== Segment start ==
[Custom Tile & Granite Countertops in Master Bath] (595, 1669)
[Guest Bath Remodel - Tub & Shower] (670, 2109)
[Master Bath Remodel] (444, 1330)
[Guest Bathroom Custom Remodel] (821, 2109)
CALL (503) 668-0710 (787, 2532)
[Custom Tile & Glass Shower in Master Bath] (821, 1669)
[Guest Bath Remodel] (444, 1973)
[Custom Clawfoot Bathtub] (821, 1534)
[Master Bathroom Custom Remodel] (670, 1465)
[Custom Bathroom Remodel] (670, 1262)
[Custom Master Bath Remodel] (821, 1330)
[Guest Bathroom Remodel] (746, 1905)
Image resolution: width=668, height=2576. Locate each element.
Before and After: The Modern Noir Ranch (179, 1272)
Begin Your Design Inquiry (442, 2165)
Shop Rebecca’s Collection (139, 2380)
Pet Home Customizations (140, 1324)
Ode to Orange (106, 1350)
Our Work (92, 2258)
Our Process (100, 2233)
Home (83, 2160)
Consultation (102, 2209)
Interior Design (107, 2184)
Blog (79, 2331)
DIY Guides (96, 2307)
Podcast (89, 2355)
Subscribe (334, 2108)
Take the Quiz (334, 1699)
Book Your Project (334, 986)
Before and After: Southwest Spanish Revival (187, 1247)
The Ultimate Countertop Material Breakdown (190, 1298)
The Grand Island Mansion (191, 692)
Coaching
== Segment end ==
_Task description_. Could you please copy the lines of the listing above exactly, from its first line through the line bearing "Begin Your Design Inquiry (442, 2165)", and nothing more?

_Task output_.
[Custom Tile & Granite Countertops in Master Bath] (595, 1669)
[Guest Bath Remodel - Tub & Shower] (670, 2109)
[Master Bath Remodel] (444, 1330)
[Guest Bathroom Custom Remodel] (821, 2109)
CALL (503) 668-0710 (787, 2532)
[Custom Tile & Glass Shower in Master Bath] (821, 1669)
[Guest Bath Remodel] (444, 1973)
[Custom Clawfoot Bathtub] (821, 1534)
[Master Bathroom Custom Remodel] (670, 1465)
[Custom Bathroom Remodel] (670, 1262)
[Custom Master Bath Remodel] (821, 1330)
[Guest Bathroom Remodel] (746, 1905)
Image resolution: width=668, height=2576. Locate each element.
Before and After: The Modern Noir Ranch (179, 1272)
Begin Your Design Inquiry (442, 2165)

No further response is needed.